Epidemiologists and public health specialists will be actively screening sewage and scanning internet activity this summer in an effort to detect infectious disease threats tied to the World Cup, one of the largest and most internationally diverse mass gatherings in recent memory.
A team based at a converted Georgetown University laboratory in Washington, D.C., has been organized to compile near real-time surveillance using wastewater testing, anonymized electronic health records and open-source social media signals. Organizers said the group will monitor disease activity in the U.S. and Canadian cities hosting World Cup teams, matches and the millions of spectators expected to travel to the region.
The event spans 39 days and begins in Mexico on Thursday. Organizers expect more than 6.5 million fans from over 100 countries to attend 104 matches staged across the United States, Canada and Mexico. The scope and international movement associated with the tournament create conditions that can facilitate rapid transmission of pathogens, public health experts say.
Operations center and mission
The operations hub at Georgetown serves as a coordination point linking academic institutions, non-profit groups and private firms that are supporting government bodies. It was launched in partnership with the MedStar Health regional hospital system and will issue a daily status report highlighting emerging risks and any immediate actions that hospital emergency managers and public health officials at local, state, federal and international levels should consider.
Those briefings will also be made available to FIFA, the tournament organizer. Organizers described the operations center in Washington as both an active monitoring effort for the current tournament and a rehearsal for future large-scale events, including the 2028 Summer Olympics in Los Angeles. MedStar operates one of the nation's 13 biocontainment units.
Wastewater sequencing and other surveillance tools
A cornerstone of the monitoring approach is advanced wastewater analysis. The technique uses DNA and RNA sequencing to detect genetic fragments from a broad range of microbes directly from sewage samples - without the need to culture organisms in a laboratory. Rebecca Katz, director of Georgetown's Center for Global Health Science and Security and leader of the surveillance effort, described the method as "incredibly powerful." Katz and her team are receiving sequencing and related wastewater data from collection sites in the U.S. and Canada, along with other health-monitoring inputs from all three host countries.
In addition to sewage testing, the operations center will synthesize anonymized electronic health record data and conduct "social listening" by scanning public social media for patterns that could indicate clusters of illness. Katz cited a prior example in which officials used online chatter about an increase in toilet paper purchases to help pinpoint an outbreak of gastrointestinal illness.
Diseases of concern and targeted monitoring
Detecting pathogen signatures in wastewater can provide advance warning of emerging outbreaks, allowing clinicians to be alerted to watch for particular symptoms that might otherwise be misdiagnosed and giving health authorities time to recommend preventive measures to the public. The team intends to maintain a broad watch but will pay particular attention to several specific threats mentioned by organizers.

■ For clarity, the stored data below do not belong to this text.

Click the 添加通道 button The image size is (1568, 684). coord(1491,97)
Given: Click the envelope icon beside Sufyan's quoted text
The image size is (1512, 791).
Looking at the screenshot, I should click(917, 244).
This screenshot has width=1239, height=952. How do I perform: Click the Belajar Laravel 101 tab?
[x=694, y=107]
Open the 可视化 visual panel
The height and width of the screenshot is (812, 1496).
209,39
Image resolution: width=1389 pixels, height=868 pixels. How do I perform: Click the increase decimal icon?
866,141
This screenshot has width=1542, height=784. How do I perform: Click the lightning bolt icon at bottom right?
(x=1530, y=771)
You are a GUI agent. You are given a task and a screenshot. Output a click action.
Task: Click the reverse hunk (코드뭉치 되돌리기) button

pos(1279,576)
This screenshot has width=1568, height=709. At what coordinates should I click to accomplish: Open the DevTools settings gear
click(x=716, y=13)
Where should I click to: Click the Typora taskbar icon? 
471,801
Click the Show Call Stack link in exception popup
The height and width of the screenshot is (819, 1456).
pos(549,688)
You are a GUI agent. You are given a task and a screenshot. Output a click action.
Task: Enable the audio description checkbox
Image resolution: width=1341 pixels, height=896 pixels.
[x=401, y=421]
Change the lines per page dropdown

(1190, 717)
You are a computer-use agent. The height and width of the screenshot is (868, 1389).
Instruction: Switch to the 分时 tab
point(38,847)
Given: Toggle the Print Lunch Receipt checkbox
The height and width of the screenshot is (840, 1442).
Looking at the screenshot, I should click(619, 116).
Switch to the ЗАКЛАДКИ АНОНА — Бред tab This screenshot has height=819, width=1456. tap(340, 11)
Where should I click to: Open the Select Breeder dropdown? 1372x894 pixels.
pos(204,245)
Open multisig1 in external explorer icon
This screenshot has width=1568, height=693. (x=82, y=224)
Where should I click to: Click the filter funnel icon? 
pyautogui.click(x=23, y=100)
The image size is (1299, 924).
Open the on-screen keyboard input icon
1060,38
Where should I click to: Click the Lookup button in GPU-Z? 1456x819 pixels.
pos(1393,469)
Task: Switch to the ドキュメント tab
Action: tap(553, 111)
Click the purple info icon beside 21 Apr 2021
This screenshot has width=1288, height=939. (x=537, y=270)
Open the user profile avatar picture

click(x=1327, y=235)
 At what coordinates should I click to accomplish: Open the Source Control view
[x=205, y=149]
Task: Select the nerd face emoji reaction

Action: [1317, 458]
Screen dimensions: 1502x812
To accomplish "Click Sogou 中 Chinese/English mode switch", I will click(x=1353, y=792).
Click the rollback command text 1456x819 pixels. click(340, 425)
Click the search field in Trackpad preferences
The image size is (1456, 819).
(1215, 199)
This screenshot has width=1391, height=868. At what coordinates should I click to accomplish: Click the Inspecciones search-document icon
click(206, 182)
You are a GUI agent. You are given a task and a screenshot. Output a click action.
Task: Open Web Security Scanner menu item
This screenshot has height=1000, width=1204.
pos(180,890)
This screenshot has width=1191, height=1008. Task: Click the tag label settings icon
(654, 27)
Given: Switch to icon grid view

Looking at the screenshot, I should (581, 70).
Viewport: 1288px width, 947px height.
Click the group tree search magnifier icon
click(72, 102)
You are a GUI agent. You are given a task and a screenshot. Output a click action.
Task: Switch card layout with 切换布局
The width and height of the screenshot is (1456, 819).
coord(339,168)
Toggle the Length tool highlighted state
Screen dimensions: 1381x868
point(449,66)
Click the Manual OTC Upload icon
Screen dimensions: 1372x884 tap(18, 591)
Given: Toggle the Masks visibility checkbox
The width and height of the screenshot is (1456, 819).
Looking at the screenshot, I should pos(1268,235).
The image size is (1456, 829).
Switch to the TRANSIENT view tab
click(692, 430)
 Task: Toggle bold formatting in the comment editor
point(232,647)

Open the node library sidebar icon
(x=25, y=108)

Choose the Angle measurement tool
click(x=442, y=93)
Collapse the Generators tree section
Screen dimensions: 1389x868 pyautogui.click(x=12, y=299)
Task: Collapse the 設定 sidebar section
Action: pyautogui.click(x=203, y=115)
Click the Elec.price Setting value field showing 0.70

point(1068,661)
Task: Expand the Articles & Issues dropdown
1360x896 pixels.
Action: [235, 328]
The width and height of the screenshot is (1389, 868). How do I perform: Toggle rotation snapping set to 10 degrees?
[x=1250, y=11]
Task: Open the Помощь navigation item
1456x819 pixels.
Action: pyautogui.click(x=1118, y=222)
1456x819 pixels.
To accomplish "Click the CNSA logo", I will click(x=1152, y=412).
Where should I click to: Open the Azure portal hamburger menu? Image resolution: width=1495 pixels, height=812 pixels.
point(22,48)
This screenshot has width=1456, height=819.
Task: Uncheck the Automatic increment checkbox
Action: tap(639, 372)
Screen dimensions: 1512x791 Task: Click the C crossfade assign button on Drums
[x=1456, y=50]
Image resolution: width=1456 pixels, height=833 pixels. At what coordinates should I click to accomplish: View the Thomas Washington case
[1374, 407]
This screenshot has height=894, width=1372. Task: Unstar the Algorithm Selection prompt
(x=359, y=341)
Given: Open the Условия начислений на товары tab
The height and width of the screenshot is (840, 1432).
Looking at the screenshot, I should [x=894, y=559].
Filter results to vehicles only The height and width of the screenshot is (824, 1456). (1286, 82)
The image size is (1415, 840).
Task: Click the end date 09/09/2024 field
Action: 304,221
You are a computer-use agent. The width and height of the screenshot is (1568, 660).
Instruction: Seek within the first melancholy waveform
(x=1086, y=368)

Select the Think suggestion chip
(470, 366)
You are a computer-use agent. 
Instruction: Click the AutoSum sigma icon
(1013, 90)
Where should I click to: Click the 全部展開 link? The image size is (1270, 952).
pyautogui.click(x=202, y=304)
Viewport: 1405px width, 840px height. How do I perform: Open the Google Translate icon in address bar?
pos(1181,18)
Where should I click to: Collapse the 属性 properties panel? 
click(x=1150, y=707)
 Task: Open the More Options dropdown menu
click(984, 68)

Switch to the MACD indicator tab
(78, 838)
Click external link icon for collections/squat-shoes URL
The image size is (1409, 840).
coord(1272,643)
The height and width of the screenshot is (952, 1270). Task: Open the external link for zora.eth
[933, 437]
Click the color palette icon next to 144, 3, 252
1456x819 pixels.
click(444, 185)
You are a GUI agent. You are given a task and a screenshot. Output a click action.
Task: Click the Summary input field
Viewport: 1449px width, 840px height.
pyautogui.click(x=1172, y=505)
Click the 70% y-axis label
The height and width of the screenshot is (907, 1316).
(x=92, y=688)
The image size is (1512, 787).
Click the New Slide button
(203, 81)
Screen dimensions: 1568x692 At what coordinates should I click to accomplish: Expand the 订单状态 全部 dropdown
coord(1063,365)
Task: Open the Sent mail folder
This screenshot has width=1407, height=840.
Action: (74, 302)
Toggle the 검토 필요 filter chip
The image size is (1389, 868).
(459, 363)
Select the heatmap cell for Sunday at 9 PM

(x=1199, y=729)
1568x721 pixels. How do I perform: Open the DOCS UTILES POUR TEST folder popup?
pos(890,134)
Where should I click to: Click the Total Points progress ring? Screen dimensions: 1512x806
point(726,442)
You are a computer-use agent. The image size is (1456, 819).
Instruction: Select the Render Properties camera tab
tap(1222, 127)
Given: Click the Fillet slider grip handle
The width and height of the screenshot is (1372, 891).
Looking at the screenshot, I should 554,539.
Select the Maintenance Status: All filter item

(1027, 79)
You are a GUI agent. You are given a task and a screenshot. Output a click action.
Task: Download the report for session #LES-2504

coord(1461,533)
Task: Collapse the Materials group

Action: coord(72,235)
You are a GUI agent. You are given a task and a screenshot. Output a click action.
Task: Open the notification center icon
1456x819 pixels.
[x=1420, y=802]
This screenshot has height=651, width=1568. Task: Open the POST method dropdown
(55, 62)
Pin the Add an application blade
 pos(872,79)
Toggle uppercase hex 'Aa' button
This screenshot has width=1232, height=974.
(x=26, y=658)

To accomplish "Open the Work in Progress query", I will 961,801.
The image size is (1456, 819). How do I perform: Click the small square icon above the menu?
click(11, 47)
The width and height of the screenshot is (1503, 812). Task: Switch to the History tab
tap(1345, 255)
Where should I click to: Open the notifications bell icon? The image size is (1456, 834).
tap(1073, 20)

One focus is measles, which is approaching a record number of cases in the United States this year - about 2,000 so far - and has seen resurgences in parts of Mexico and Canada. Mosquito-borne viral illnesses such as dengue - often referred to as "breakbone fever" - and chikungunya are also on the radar. Both illnesses originate in tropical regions and can be transported by infected travelers and subsequently transmitted locally by mosquitoes.
The current Ebola outbreak in Africa has drawn intense media interest. Katz said that while hemorrhagic fever can be fatal, it represents a "very low risk to the general public" in North America. She noted that World Cup team and support staff from the Democratic Republic of Congo, the country at the center of the Ebola outbreak, underwent precautionary quarantine in Belgium prior to traveling to the United States, and that most of those players were in Europe when the outbreak began.
Partnerships, resources and scope of effort
Katz assembled a core group of 20 colleagues, supplemented by pro bono support and assistance from 30 other organizations. Several wastewater surveillance companies are collecting and screening sewage samples and are sharing their data with the Georgetown team at no charge. The operations center will augment the monitoring activities of U.S. agencies, including the Centers for Disease Control and Prevention and the Administration for Strategic Preparedness and Response, according to organizers.
Financial contributions for the center have come from a small family foundation and Georgetown University, with in-kind aid from partners such as the University of Nebraska. The initiative combines direct laboratory sequencing capacity, hospital-based assets through MedStar and shared data feeds from private and public partners.
Outlook and limitations
Organizers emphasize that the surveillance effort is designed to provide situational awareness and early warning rather than to eliminate all risk. They also noted constraints on U.S. public health capacity amid ongoing responses to multiple outbreaks - including measles, Ebola and hantavirus - both domestically and internationally. They cited budget and staffing reductions during the prior federal administration and the U.S. withdrawal from the World Health Organization as factors that have heightened those challenges.
The Washington-based operations team will continue to compile daily reports and coordinate with public health authorities should signals emerge that warrant further investigation or immediate action. The center's leaders view this concentrated monitoring effort as both a response to the current tournament and a model for surveillance at future major international gatherings.